Data in this exercise
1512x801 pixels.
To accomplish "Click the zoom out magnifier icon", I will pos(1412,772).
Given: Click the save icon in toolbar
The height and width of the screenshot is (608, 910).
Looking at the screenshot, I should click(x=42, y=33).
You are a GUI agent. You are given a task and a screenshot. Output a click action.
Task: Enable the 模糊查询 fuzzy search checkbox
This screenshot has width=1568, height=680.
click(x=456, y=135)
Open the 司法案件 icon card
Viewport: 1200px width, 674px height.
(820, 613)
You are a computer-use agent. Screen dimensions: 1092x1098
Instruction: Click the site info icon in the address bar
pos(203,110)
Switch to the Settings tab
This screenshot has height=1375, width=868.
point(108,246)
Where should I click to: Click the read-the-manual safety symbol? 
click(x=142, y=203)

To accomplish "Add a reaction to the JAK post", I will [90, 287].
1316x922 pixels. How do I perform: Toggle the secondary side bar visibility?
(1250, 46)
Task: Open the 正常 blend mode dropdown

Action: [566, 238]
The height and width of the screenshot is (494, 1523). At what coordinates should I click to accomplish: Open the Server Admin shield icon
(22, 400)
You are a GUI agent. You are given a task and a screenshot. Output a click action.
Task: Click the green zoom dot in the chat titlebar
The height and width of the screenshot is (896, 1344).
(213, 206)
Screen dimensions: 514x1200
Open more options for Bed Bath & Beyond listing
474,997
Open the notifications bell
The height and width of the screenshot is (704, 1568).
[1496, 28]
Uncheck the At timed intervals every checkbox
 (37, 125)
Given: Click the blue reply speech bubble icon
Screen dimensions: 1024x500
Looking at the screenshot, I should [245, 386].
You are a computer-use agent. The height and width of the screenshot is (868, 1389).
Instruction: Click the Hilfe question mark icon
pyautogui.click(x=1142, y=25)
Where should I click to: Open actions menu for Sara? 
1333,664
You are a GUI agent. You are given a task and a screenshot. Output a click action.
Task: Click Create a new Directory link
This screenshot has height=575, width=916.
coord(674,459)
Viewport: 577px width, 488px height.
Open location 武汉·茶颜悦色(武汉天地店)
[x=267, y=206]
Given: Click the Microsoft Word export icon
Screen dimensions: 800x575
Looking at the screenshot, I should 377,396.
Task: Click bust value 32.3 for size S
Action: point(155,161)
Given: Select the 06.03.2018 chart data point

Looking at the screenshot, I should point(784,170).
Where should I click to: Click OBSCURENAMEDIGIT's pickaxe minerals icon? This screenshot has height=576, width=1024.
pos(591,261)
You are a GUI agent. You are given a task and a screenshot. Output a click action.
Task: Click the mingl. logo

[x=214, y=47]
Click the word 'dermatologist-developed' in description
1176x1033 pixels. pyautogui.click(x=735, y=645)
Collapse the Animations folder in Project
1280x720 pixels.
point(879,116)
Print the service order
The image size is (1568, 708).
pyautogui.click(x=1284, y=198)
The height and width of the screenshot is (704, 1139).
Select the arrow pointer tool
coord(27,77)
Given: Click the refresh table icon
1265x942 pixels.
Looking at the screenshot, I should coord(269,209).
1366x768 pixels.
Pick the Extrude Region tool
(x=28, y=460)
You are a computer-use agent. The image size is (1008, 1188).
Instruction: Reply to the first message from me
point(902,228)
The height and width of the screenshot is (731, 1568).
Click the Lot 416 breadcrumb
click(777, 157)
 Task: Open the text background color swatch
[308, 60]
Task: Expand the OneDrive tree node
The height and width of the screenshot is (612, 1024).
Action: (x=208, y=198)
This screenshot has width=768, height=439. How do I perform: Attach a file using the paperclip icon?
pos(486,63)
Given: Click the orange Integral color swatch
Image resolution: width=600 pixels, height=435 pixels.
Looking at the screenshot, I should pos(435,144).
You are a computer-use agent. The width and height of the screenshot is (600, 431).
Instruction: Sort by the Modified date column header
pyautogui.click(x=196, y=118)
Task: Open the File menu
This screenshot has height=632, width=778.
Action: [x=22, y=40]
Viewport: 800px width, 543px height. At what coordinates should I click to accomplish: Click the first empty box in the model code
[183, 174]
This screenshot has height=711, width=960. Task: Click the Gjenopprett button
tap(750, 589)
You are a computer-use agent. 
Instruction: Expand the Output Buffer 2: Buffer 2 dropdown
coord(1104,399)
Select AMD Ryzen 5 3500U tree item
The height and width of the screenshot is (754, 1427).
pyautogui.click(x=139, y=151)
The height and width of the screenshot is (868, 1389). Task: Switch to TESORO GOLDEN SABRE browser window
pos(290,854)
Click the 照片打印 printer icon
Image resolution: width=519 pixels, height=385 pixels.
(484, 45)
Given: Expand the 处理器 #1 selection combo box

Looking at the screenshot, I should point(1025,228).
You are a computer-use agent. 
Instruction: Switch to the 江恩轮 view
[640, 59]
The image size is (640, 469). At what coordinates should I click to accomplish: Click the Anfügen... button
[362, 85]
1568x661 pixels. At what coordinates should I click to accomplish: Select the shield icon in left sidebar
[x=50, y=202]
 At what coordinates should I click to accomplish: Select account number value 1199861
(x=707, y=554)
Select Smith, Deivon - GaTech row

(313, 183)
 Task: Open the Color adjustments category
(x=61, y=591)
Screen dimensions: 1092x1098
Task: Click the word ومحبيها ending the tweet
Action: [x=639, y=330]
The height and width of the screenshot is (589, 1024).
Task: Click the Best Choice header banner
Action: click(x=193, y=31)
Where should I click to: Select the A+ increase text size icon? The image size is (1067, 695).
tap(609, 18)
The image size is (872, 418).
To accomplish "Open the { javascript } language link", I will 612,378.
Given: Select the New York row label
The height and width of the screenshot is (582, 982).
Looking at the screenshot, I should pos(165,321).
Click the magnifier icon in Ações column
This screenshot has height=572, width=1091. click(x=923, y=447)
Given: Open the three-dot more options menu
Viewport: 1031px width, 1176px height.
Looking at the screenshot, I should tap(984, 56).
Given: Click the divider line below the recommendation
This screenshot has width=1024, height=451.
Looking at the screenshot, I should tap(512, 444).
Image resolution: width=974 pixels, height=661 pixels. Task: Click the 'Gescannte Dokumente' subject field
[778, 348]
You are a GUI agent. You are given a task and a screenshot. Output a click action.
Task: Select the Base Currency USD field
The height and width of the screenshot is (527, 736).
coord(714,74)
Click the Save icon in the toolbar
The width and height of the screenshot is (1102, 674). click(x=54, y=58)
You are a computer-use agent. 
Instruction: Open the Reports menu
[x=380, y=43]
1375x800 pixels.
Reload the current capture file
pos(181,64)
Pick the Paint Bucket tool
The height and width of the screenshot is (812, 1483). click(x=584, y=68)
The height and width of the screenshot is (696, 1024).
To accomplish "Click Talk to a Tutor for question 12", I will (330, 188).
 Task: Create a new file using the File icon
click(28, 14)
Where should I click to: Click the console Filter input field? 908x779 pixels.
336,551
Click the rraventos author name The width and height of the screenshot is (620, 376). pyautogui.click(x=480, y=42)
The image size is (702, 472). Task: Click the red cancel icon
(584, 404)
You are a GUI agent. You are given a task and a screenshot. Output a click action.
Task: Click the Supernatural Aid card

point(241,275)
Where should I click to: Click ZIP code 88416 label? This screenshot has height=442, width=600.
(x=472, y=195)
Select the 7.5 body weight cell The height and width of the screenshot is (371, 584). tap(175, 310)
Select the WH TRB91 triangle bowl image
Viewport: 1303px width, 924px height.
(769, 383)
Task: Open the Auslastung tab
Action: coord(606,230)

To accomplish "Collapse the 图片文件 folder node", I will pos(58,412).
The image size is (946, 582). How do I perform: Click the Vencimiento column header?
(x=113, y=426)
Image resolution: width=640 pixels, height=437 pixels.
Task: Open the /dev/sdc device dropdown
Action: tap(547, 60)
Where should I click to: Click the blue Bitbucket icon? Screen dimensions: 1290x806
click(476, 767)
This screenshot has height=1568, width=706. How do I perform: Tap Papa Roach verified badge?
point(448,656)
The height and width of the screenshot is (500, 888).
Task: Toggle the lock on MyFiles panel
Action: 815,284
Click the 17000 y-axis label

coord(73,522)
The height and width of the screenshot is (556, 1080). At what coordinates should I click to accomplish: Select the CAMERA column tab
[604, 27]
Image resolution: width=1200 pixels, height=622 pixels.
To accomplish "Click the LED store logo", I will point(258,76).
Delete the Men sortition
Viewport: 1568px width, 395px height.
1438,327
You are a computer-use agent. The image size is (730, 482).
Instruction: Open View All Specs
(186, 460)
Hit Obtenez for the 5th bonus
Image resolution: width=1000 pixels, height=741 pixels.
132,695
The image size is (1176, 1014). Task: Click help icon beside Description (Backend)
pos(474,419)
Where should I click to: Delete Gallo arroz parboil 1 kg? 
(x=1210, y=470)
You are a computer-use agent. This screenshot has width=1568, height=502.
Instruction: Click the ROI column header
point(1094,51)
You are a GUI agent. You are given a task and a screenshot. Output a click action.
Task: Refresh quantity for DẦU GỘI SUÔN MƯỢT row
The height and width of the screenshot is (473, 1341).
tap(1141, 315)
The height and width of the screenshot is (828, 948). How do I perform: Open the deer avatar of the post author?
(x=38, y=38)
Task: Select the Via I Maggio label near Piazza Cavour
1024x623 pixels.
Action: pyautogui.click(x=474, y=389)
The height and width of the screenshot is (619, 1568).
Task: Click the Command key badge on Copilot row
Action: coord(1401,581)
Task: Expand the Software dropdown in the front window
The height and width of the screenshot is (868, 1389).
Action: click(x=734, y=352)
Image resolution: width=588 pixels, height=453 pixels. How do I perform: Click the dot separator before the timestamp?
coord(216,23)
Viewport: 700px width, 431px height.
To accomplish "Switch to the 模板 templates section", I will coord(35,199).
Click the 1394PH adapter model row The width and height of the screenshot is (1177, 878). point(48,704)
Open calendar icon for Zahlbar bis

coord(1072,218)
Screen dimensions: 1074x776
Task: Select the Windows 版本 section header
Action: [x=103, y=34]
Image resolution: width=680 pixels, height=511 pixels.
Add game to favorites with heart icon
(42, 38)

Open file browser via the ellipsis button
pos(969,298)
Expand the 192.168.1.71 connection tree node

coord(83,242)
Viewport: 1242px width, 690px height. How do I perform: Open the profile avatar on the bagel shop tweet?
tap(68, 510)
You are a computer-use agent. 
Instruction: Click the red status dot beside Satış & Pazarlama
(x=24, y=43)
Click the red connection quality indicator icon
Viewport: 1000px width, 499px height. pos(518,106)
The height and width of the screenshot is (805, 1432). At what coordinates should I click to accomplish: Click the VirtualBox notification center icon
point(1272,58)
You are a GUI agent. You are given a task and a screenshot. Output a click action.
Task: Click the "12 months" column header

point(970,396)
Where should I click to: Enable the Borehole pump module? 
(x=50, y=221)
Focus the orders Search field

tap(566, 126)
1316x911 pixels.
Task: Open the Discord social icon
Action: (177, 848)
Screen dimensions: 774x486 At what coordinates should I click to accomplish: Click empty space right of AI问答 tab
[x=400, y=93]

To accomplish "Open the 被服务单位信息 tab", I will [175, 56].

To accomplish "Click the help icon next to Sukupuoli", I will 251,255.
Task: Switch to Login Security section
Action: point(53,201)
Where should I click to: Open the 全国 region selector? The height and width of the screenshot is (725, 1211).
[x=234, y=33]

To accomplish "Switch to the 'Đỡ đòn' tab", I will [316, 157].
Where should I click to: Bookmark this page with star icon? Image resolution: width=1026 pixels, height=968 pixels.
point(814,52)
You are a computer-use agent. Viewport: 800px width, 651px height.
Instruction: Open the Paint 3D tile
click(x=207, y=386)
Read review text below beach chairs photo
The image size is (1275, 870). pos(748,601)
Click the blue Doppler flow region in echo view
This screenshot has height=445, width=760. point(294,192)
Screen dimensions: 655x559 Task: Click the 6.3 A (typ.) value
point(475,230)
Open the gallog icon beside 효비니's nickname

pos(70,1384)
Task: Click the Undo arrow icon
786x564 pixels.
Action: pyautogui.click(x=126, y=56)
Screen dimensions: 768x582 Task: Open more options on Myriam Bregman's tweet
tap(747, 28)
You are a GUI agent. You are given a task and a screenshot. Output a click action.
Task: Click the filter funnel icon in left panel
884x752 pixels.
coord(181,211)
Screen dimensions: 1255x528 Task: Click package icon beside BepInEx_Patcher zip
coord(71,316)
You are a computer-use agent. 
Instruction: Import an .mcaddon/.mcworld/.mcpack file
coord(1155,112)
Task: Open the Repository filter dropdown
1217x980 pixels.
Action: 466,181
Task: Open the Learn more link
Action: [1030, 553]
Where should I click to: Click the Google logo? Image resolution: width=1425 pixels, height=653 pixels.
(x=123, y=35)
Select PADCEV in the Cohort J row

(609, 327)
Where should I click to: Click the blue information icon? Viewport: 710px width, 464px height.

Work order
Reply with every line of the listing that has the string "Collapse".

Answer space
Collapse the Animations folder in Project
To accomplish "Collapse the 图片文件 folder node", I will pos(58,412).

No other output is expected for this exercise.